Text shown:
--

4. Polygon: Filling an area with a regular pattern of targets.

   • You can draw a polygon to outline a collection area of interest using the Navigator. This might be useful to cover a large area (e.g. lamella) homogenously in targets. (Right now the grid is orthogonal. Consider using SPACEtomo for exhaustive lamella acquisition.)
   • Set targetPattern to True and alignToP to False.
   • You can keep vecA and vecB at (0, 0) and set the rotation of the target grid using patternRot. This will use the beam diameter to place targets far enough apart. Alternatively, you can define the grid vectors in specimen coordinates (µm, x along tilt axis).
   • You can change the beamDiameter setting to spread out the targets.
   • The maxTilt setting is used to scale the distance between the targets perpendicular to the tilt axis.
   • Select your drawn polygon in the Navigator and run the script from the script window.
   • Choose the first (tracking) target as described for manual target selection.
   • The script will automatically fill in the rest of the polygon according to the determined target grid vectors with the tracking target as origin and open the GUI for target editing.
   • Note: No preview images will be saved for your targets and hence, the collection might be slightly off the targets shown. You can use the Save Views function in the GUI to save view images for every point and set viewAli to True in the PACEtomo script to use the view images for initial target alignment.

5. Virtual maps (experimental): Pick targets without taking new images.

   • Using the PACEtomo_targetsFromMontage.py instead, you can crop out images from a View mag montage to serve as target references (similar to py-EM). This can speed up target selection dramatically, but requires good contrast at low-defocus View mag for precise realignment. Good applications are lacey carbon support or similarly strong non-repetetive features.
   • Collect a View mag montage of your target area.
   • Add points using the navigator. The first point will be considered the tracking target.
   • Select the first point and run the PACEtomo_targetsFromMontage.py script from the script window. (Also works when running SerialEM in DUMMY mode.)
   • You can run the script on several groups of points using Acquire at Items if you check "Skip stage move to item if possible". You can automate the file naming by setting noUI to True.
   • If you want to edit target using the GUI, you can select the tracking target in the navigator and run the PACEtomo_selectTargets.py script from the script window.

--

Extracted entries:
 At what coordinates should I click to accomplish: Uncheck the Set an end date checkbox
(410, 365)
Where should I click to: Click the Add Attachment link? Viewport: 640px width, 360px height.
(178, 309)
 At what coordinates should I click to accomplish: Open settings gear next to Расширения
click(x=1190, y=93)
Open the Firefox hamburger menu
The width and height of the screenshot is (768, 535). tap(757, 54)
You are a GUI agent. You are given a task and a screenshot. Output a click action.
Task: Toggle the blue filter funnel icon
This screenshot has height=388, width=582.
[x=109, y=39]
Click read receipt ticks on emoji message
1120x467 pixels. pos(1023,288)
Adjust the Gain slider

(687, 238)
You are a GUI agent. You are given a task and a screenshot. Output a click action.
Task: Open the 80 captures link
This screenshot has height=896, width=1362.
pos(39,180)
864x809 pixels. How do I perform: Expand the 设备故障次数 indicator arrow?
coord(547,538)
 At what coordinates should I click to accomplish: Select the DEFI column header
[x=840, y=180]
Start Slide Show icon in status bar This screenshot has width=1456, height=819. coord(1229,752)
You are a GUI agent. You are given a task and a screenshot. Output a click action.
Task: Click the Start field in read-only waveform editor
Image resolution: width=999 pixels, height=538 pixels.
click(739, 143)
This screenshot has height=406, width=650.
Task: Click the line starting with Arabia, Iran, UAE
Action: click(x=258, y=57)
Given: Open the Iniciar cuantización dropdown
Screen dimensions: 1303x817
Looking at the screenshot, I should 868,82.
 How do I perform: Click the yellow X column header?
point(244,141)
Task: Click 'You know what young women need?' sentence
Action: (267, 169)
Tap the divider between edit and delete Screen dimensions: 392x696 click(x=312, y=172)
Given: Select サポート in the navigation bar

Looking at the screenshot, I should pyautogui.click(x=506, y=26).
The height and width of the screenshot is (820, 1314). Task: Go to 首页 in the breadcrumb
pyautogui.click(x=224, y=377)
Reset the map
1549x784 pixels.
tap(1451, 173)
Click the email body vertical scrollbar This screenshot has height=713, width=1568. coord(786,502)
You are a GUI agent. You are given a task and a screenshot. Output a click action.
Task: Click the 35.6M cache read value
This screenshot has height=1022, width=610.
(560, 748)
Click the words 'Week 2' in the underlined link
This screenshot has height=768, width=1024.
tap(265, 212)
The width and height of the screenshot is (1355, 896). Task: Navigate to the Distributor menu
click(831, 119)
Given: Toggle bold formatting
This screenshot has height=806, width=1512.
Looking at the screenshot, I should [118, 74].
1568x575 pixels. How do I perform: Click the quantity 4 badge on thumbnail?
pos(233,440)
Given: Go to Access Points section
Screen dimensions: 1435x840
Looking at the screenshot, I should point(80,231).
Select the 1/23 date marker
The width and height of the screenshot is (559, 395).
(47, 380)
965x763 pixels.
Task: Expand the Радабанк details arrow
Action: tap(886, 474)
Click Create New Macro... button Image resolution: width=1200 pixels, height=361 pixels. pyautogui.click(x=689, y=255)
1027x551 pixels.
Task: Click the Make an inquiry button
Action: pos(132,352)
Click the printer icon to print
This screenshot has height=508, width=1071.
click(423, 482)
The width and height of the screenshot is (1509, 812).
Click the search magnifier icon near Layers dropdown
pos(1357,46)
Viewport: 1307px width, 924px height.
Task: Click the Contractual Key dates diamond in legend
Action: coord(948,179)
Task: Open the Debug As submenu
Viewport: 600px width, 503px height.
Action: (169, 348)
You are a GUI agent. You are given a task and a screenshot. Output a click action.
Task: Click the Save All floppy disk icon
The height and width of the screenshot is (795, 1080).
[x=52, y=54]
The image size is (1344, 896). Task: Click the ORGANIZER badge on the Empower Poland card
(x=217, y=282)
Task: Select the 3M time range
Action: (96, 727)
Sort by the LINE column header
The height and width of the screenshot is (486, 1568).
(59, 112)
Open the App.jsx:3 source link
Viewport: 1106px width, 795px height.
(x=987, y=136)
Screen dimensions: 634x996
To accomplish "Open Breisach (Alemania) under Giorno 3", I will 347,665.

--

Parts of the exercise:
- 1) Answer these questions from the PACEtomo instructions, one answer per line, marked (a), (b) and (c).
(a) Which two settings are adjusted for filling a polygon with targets, and to what values?
(b) Which setting scales the distance between targets perpendicular to the tilt axis?
(c) Which setting automates file naming when the montage script is run on several groups of points?
- 2) In the PACEtomo instructions, turn the paragraph beginning "Using the PACEtomo_targetsFromMontage.py instead" into a short bulleted list that keeps its main facts.
- 3) Quote everything in the PACEtomo instructions from "5. Virtual maps" down to "strong non-repetetive features.".

Answers for this exercise:
- 1)
(a) targetPattern is set to True and alignToP is set to False.
(b) The maxTilt setting.
(c) Setting noUI to True.

- 2)
- PACEtomo_targetsFromMontage.py crops images from a View mag montage to serve as target references, similar to py-EM.
- This can speed up target selection dramatically.
- It requires good contrast at low-defocus View mag for precise realignment.
- Good applications are lacey carbon support or similarly strong non-repetitive features.

- 3)
5. Virtual maps (experimental): Pick targets without taking new images.

   • Using the PACEtomo_targetsFromMontage.py instead, you can crop out images from a View mag montage to serve as target references (similar to py-EM). This can speed up target selection dramatically, but requires good contrast at low-defocus View mag for precise realignment. Good applications are lacey carbon support or similarly strong non-repetetive features.